Problem statement:
An unaltered copy of the listing below is required.

Task inputs:
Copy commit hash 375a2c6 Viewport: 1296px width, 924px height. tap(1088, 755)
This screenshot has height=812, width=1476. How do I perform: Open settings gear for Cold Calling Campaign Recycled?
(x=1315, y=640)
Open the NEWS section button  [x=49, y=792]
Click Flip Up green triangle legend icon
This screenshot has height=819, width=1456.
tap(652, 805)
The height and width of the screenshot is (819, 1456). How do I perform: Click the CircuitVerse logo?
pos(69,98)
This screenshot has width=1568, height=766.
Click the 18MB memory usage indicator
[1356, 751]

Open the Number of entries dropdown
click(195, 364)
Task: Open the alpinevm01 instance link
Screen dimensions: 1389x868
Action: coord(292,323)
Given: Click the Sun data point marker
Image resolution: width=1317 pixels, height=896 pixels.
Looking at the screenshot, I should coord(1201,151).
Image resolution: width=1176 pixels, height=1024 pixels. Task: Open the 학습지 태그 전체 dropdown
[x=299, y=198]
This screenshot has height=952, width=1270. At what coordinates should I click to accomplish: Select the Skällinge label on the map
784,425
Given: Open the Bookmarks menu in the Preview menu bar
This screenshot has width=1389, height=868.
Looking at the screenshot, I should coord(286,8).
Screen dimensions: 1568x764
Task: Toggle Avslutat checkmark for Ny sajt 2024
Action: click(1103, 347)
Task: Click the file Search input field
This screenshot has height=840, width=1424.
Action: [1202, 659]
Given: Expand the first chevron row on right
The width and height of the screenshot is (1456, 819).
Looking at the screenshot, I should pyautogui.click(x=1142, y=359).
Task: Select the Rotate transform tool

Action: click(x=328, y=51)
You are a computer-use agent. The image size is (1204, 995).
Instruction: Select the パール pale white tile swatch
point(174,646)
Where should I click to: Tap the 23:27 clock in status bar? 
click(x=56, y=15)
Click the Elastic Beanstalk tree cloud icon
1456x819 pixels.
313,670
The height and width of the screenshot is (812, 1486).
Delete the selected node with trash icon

Final answer:
Copy commit hash 375a2c6 Viewport: 1296px width, 924px height. tap(1088, 755)
This screenshot has height=812, width=1476. How do I perform: Open settings gear for Cold Calling Campaign Recycled?
(x=1315, y=640)
Open the NEWS section button  [x=49, y=792]
Click Flip Up green triangle legend icon
This screenshot has height=819, width=1456.
tap(652, 805)
The height and width of the screenshot is (819, 1456). How do I perform: Click the CircuitVerse logo?
pos(69,98)
This screenshot has width=1568, height=766.
Click the 18MB memory usage indicator
[1356, 751]

Open the Number of entries dropdown
click(195, 364)
Task: Open the alpinevm01 instance link
Screen dimensions: 1389x868
Action: coord(292,323)
Given: Click the Sun data point marker
Image resolution: width=1317 pixels, height=896 pixels.
Looking at the screenshot, I should coord(1201,151).
Image resolution: width=1176 pixels, height=1024 pixels. Task: Open the 학습지 태그 전체 dropdown
[x=299, y=198]
This screenshot has height=952, width=1270. At what coordinates should I click to accomplish: Select the Skällinge label on the map
784,425
Given: Open the Bookmarks menu in the Preview menu bar
This screenshot has width=1389, height=868.
Looking at the screenshot, I should coord(286,8).
Screen dimensions: 1568x764
Task: Toggle Avslutat checkmark for Ny sajt 2024
Action: click(1103, 347)
Task: Click the file Search input field
This screenshot has height=840, width=1424.
Action: [1202, 659]
Given: Expand the first chevron row on right
The width and height of the screenshot is (1456, 819).
Looking at the screenshot, I should pyautogui.click(x=1142, y=359).
Task: Select the Rotate transform tool

Action: click(x=328, y=51)
You are a computer-use agent. The image size is (1204, 995).
Instruction: Select the パール pale white tile swatch
point(174,646)
Where should I click to: Tap the 23:27 clock in status bar? 
click(x=56, y=15)
Click the Elastic Beanstalk tree cloud icon
1456x819 pixels.
313,670
The height and width of the screenshot is (812, 1486).
Delete the selected node with trash icon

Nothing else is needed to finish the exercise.